Fredson Navarro ilumina gerações com “O Vagalume” e reafirma trajetória na coluna social sergipana

Por Geo D’Anjos

GIRO FAMA | os bastidores do poder e da fama

abril 27, 2026

No Dia do Jornalista, encontro em Aracaju mistura memória, influência e legado — com um nome que atravessa décadas sem perder relevância

Por trás das luzes mais discretas do jornalismo sergipano, há profissionais que não apenas acompanham o tempo — eles ajudam a defini-lo. É nesse lugar que se posiciona Fredson Navarro, protagonista de uma noite que foi além de autógrafos e celebrou, com densidade rara, o valor da experiência no fazer jornalístico.

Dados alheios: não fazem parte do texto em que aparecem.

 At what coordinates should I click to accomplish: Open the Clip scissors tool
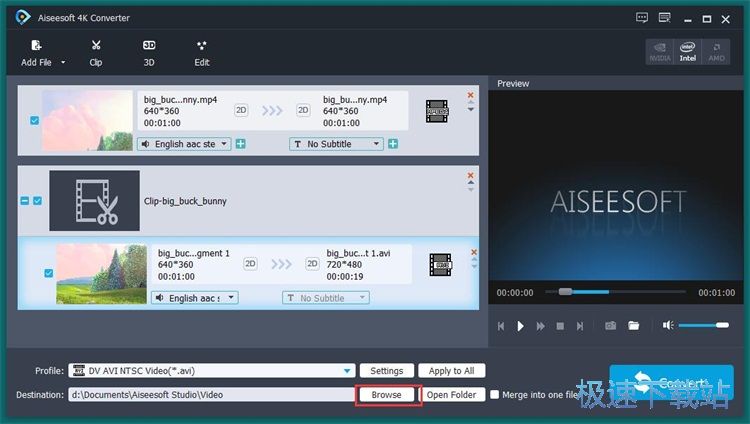tap(96, 53)
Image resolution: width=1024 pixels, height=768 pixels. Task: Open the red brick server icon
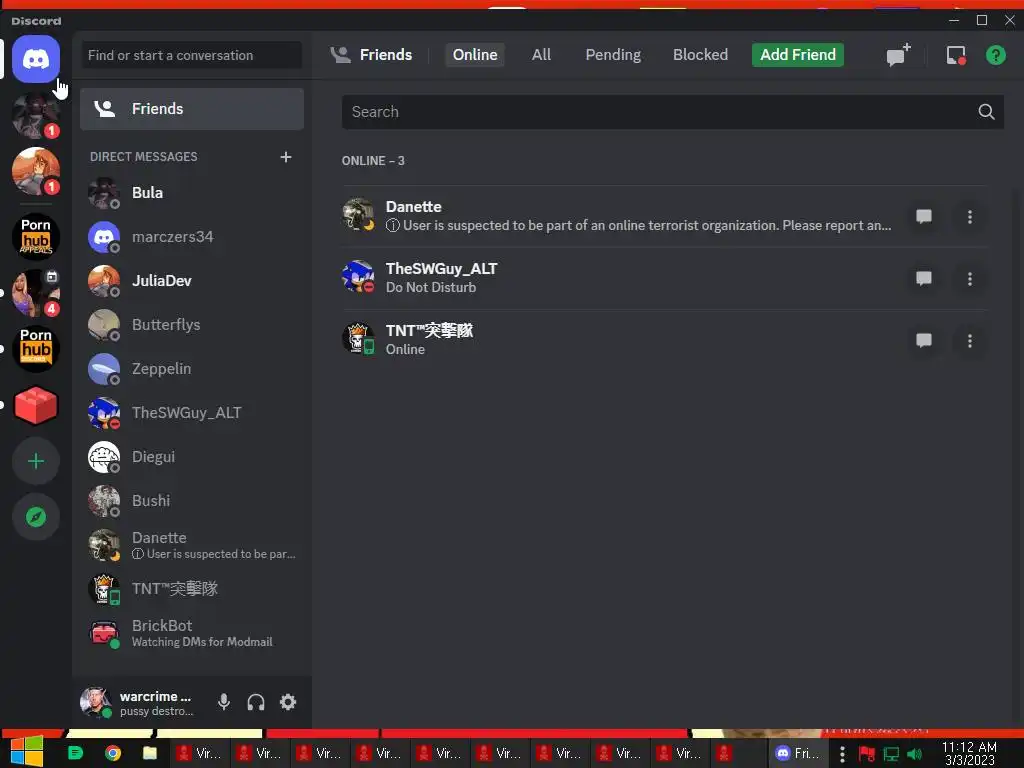coord(36,405)
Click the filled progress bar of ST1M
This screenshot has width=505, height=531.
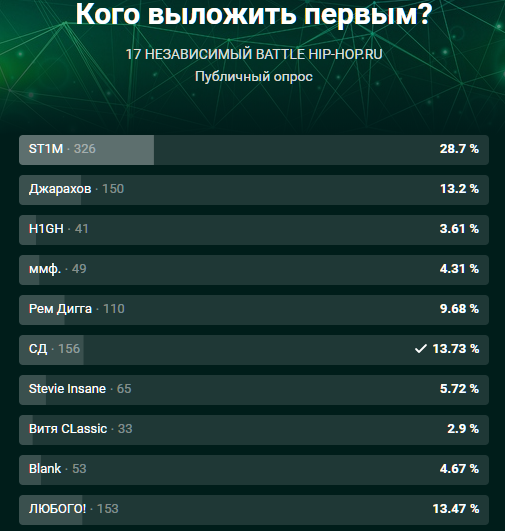coord(86,150)
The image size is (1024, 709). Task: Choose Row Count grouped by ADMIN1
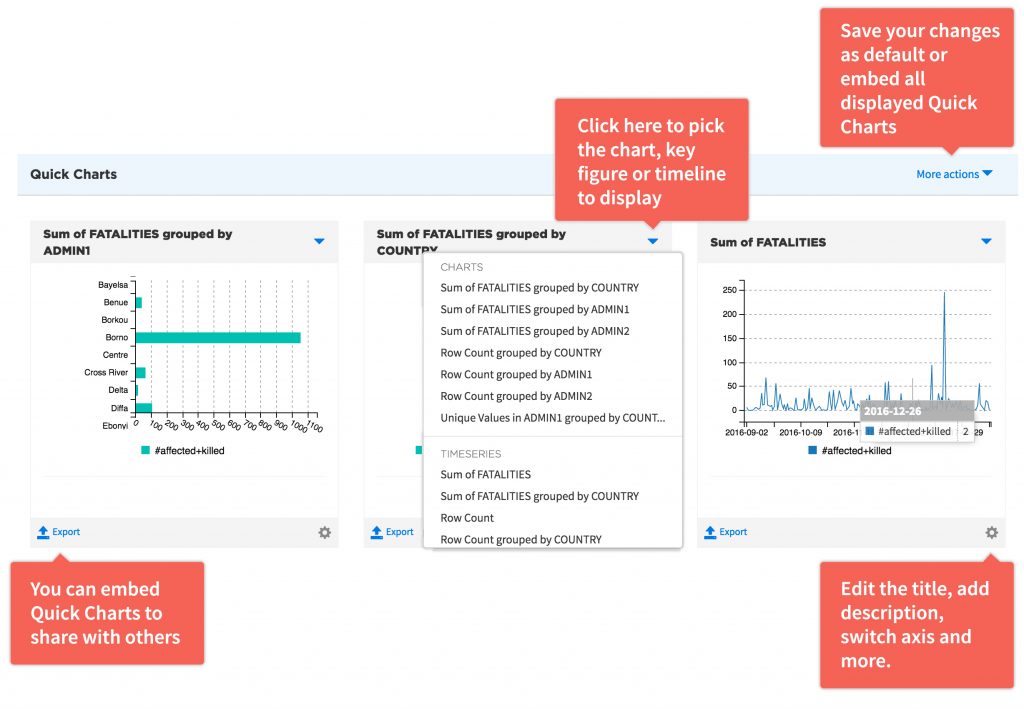pos(516,375)
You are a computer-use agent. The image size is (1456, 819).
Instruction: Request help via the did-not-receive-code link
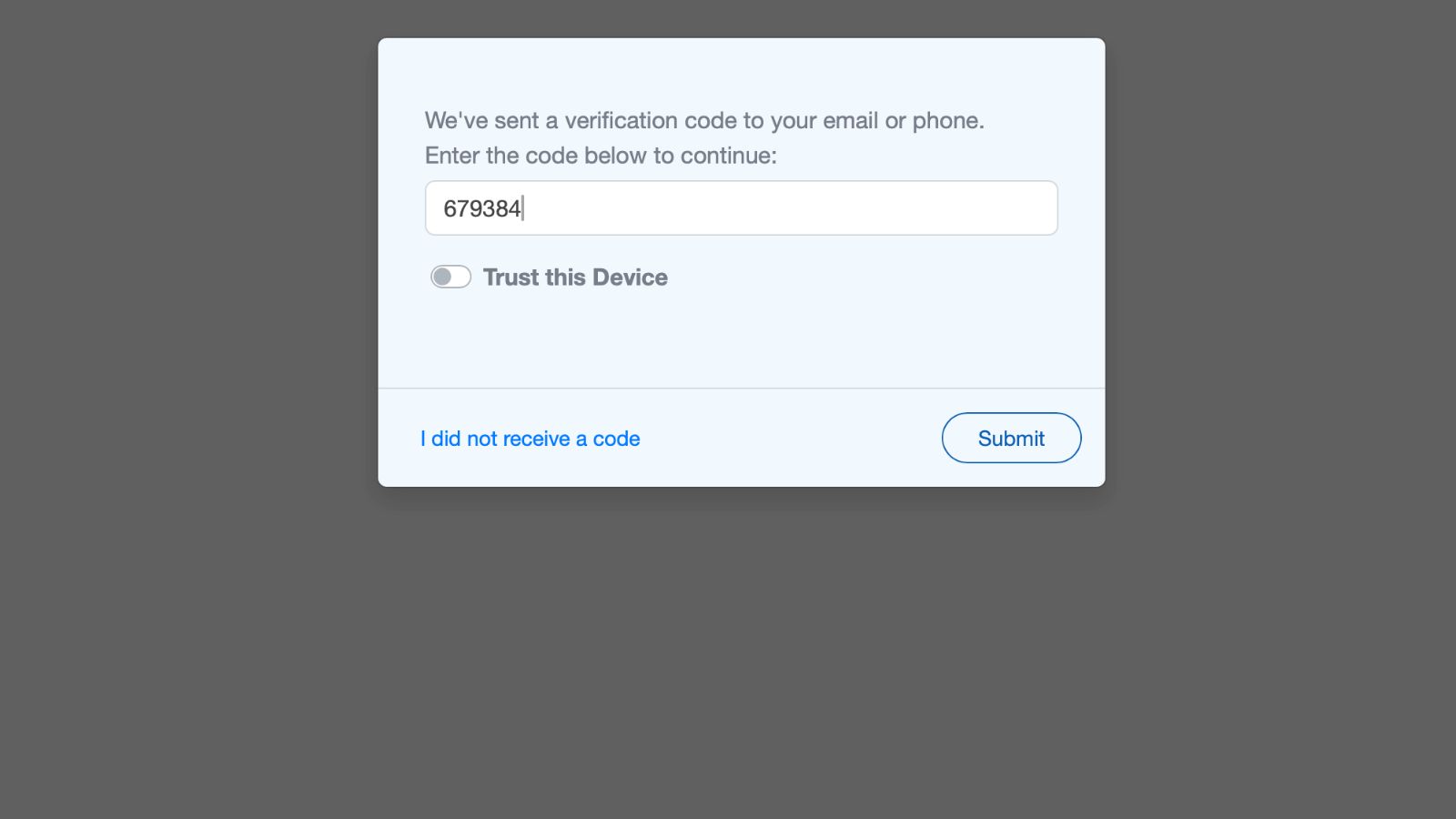tap(531, 439)
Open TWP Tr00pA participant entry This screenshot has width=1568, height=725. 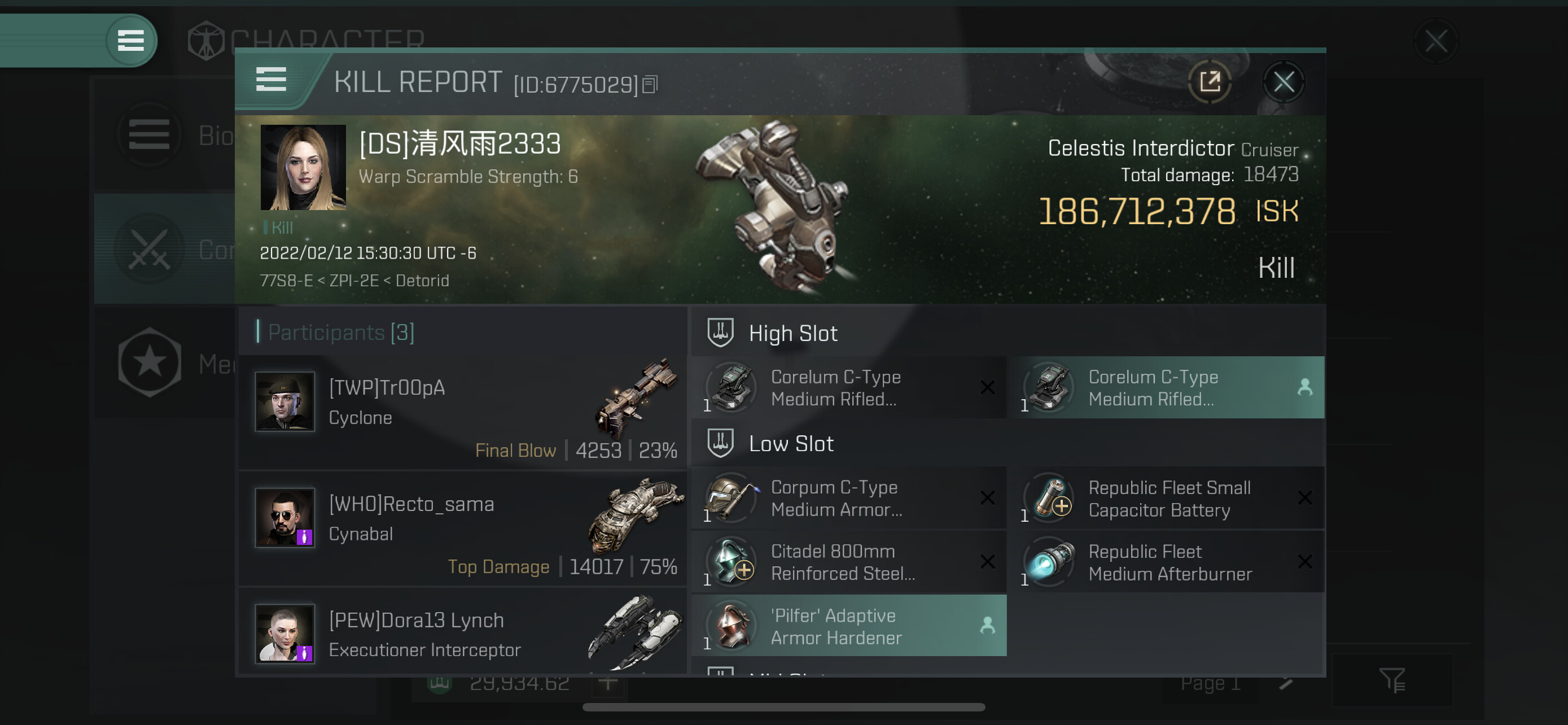coord(463,413)
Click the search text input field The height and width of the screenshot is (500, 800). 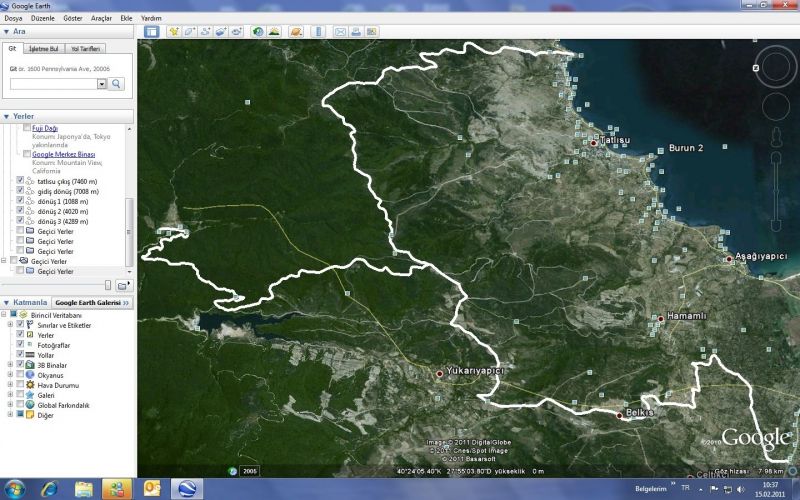click(x=53, y=84)
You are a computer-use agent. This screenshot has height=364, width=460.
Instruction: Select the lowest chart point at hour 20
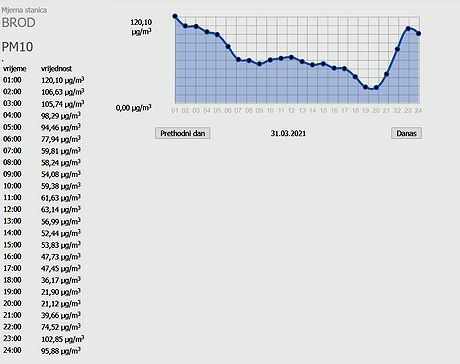[376, 88]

Na última terça-feira, 7 de abril, Dia do Jornalista, a sede da Central Única dos Trabalhadores, em Aracaju, recebeu o “Encontro de Gerações”, uma iniciativa que reuniu profissionais e estudantes em torno de uma pauta essencial: o que mudou — e o que permanece — na essência do jornalismo. Foi nesse cenário que Navarro apresentou seu livro O Vagalume – 20 anos de entrevistas e memórias do menino que virou jornalista, consolidando um momento que carrega mais do que simbolismo — carrega história.

O gesto de destinar a venda dos exemplares ao Sindicato dos Jornalistas de Sergipe também reforça um traço que acompanha sua trajetória: o compromisso com a categoria e com a construção coletiva da profissão.

Mas há um ponto que, para além do evento, merece leitura mais atenta — e que esta coluna observa com lupa: o papel de Fredson Navarro na consolidação de uma das marcas mais tradicionais da comunicação sergipana.

Olho Vivo: a coluna que resistiu ao tempo — e encontrou voz

Dentro do jornal Cinform, poucas estruturas sobreviveram a tantas mudanças editoriais, de mercado e de formato como a coluna social Olho Vivo. E não é exagero dizer que, entre idas e vindas de editores, foi Fredson quem deu o tom definitivo.

Sob seu comando, a coluna deixou de ser apenas vitrine social para se tornar leitura estratégica — um espaço onde bastidores, conexões e narrativas se encontram com inteligência editorial. Em tempos de transformação digital e esvaziamento de formatos tradicionais, manter relevância não é detalhe. É construção.

E Navarro construiu.

Com olhar apurado e trânsito entre diferentes esferas — da política à cultura, da mídia ao institucional —, ele reposicionou o que significa fazer coluna social em Sergipe. Não se trata apenas de registrar presença, mas de interpretar contexto.

Um profissional multifacetado — dentro e fora da notícia

Formado em Comunicação Social pela Universidade Tiradentes, Fredson ampliou sua formação com passagens por instituições como a Universidade de São Paulo, além de especializações que acompanham a evolução da comunicação contemporânea.

Sua trajetória profissional percorre redações e plataformas que vão de TV Sergipe ao G1 Sergipe, passando por nomes nacionais como UOL e CBN. Hoje, atua como editor executivo na TV Atalaia, além de manter atuação institucional e empresarial à frente da Navarro Comunicação.

É nesse conjunto que se entende o “multifacetado” — não como adjetivo genérico, mas como definição concreta de quem transita com naturalidade entre diferentes linguagens, plataformas e responsabilidades.

O livro como extensão da trajetória

“O Vagalume” não é apenas um compilado de entrevistas ou memórias. É, sobretudo, um registro de bastidores — daqueles que não aparecem na manchete, mas que sustentam a narrativa.

Ao compartilhar histórias, encontros e aprendizados, Fredson também cumpre um papel silencioso, porém essencial: o de ponte entre gerações. Em um mercado que se reinventa a cada ciclo, essa transferência de experiência se torna ativo raro.